There’s a bomb shelter metres away, but when the siren sounded last night, the children had mere seconds to respond. They had absolutely no chance.
Israel says the rocket was fired from Shebaa, a small village just a short distance away across the western flank of Mt Hermon, which towers over Majdal Shams.
Hezbollah disputes Israel’s claim, but around the time the rocket landed here, its media outlets announced that it had fired rockets towards an Israeli military base less than two miles from the football pitch.
This is a day of funerals for those who died here, most of them boys and girls between 10 and 16. Grief hangs heavy in the summer heat.
A voice is briefly raised, furious and urgent.
“How come there’s still a Beirut?” he cries. “We’ve had 10 months of our children living in fear.”
There’s a ripple of applause, but opinion here in this Druze minority town is divided on how forcefully Israel should respond. After almost 10 months of simmering conflict, the prospect of an all-out war scares many.
When Bezalel Smotrich, Israel’s hardline finance minister, arrives, the crowd swells and the sense of anger mounts.
He’s accosted by angry locals. Some are demanding a decisive response against Hezbollah. Some accuse the government of abandoning the Golan Heights.
Mr Smotrich tries to offer his condolences, even to hug those around him. But it seems not everyone is interested in his sympathy.
In the middle of a large adjacent football pitch, 12 empty black chairs commemorate the lost.
Fighting back the tears, 26-year-old Ugarit Abu Assad, from nearby Buqata, says she fears a major escalation.
“I’m afraid of the consequences of all out war,” she says. “A lot of people are going to die.”
Walking around the steep streets of this mountain community, the sense of collective shock and mourning is overwhelming.

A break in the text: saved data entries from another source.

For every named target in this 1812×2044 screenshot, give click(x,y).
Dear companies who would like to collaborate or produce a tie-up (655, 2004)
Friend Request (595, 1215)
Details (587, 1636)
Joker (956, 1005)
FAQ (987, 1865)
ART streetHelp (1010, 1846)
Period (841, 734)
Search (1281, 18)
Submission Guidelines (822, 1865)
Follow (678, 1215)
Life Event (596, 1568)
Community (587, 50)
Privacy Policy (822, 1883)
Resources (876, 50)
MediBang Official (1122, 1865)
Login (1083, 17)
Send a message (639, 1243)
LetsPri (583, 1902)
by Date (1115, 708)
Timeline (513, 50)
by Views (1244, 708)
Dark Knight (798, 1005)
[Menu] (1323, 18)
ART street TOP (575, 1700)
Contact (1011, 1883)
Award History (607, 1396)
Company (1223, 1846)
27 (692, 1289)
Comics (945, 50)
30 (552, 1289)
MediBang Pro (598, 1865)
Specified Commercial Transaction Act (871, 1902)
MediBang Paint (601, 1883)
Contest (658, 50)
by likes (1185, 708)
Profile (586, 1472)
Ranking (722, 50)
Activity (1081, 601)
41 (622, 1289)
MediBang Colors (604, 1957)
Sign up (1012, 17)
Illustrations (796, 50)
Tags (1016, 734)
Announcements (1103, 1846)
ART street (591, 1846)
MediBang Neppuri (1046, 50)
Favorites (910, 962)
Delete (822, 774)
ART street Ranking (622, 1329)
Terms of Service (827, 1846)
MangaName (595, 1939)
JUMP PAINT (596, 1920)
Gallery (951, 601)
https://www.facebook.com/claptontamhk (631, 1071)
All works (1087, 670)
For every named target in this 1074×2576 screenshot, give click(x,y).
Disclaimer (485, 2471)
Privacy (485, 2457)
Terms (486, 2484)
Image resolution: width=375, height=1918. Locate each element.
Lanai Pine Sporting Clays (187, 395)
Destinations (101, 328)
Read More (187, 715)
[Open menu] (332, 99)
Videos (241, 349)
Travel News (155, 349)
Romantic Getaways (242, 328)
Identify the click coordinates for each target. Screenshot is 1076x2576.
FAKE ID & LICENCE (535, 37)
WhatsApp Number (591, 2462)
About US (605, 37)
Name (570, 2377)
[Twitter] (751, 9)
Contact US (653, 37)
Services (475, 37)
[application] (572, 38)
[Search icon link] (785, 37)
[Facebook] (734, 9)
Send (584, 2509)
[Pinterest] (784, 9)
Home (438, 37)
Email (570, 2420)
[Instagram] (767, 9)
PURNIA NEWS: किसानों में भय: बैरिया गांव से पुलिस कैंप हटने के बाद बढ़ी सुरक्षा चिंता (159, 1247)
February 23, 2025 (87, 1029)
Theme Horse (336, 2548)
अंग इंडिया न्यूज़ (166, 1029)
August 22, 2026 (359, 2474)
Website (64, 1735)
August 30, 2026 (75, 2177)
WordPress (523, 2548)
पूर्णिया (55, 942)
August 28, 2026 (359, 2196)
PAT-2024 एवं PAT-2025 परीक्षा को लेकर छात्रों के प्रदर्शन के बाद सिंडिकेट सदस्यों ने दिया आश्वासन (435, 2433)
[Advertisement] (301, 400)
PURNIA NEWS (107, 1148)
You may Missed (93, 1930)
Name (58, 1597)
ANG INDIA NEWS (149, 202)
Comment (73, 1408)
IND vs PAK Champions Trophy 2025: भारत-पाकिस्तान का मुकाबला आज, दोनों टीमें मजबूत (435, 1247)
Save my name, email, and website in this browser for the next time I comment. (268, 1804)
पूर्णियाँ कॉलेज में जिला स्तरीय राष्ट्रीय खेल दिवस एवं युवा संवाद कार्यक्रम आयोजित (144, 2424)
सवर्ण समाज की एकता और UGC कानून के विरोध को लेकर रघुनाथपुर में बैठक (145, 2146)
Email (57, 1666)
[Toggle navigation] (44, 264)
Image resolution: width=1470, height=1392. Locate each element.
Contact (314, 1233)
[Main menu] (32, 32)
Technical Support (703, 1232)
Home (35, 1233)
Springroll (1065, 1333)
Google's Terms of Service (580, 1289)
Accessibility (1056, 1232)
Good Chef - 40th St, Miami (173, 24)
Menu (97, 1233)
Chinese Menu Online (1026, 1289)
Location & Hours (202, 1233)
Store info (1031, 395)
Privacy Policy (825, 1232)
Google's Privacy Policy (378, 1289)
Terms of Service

Small groups of men, women and children, all dressed in black, are moving around silently, from one grieving household to another.
Sometimes you catch sight of people hugging or wiping away each other’s tears.
Wahim, a teacher who knew many of the young victims, was utterly distraught, unsure whether to try to express his feelings or stay silent.
“This is a disaster. How do I even start,” he said, before apologising and dissolving into sobs.
Ivan Ebrahim pulled up a picture of his 10-year-old cousin, Milar Shaar, the youngest victim. A boy who loved football and gaming.
“He is the greatest kid here. Everybody loved him,” Ivan said.
“I don’t know. It’s hard to describe.”
“We haven’t slept since yesterday,” Milar’s uncle, Nassar Ebrahim tells me. “The whole town is in mourning.”
The people of Majdal Shams are used to the sound of rockets overhead, but Saturday’s attack took them all by surprise.
“I don’t think the government needs to respond,” Nassar says. “They need to end the war, so no-one dies on either side.”
The mood up here, away from the occasional angry outbursts down at the football pitch, is extremely subdued.
But this is a part of the world where hospitality runs deep.
A group of young men call us over, offering water thimbles of strong coffee.
They’re determined to stay put, despite the danger.
“We Druze don’t leave our homes,” one tells me, echoing a quiet defiance we encounter elsewhere.
When it comes to what happens next, they’re unanimous: they don’t want a wider war.
“The children here, the children in Lebanon, the children in Gaza. They don’t need more war,” another says.